Wednesday, July 20, 2011

On Riffing People

It surprises me to see that oftentimes people are blind to how they might be undermining their trustworthiness by engaging in petty behavior. Take, for case point, the instance of riffing a person out of their sight on some nonessential attribute of theirs, such as how they laugh, their weight, the sound of their voice, and so on. People have more than once come to me with the intention of establishing camaraderie by speaking of a known associate or nearby person in a joking and insulting way, but I feel repulsed. If they're so petty as to riff on so insignificant of attributes of a person's character, then what assurance do I have that I'm not being treated the same way when I'm out of sight? Not to neglect that it's indecent behavior, of course.

The act is made dishonest by witnessing these same people then conduct respectful relations with the person they previously riffed behind them.
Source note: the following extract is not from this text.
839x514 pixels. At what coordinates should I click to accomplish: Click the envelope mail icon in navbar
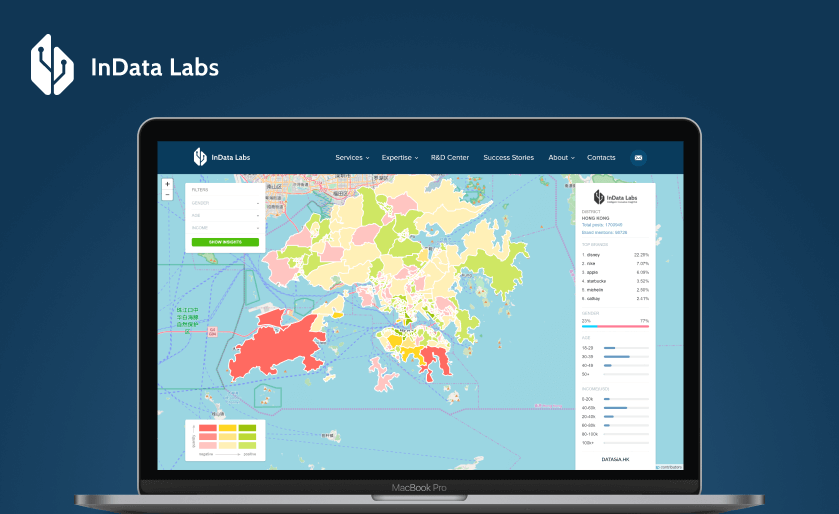coord(637,157)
Such respectfulness is only a facade, for their true natures are hidden until that said person goes away once again. If only they knew.

When witnessing these petty people I am always perpetually skeptical of their trustworthiness. Needless to say, I conduct very hesitant and pretty shallow relations with these people.

After witnessing such actions I've made explicit to myself my own set of rules as to when I will and will not speak about another person. If I have virtues in mind, then I won't fear to praise them, even if they're in earshot. Vices, on the other hand, are a more specific matter. If it's a gross habit such as their picking their nose in my sight with a tissue, then I'll either address the matter with them or leave it be. If it's of concern such as their habits in the workplace, then I'll either address it to them or their superiors. If it's of intense concern like theft or the likes, then I won't be afraid to raise a ruckus. It is only when I have zero respect for them as a person that I feel free to riff someone, otherwise I try to do as little talking about other people as possible, to make my conduct with associates totally honest, even in their absence.

Always be aware that your actions that are seen are inevitably going to encourage people to draw conclusions on how you act when you aren't seen. If you take a person aside to needlessly riff another, then that person will have pretty good grounds of suspecting you doing the same to them, don't they?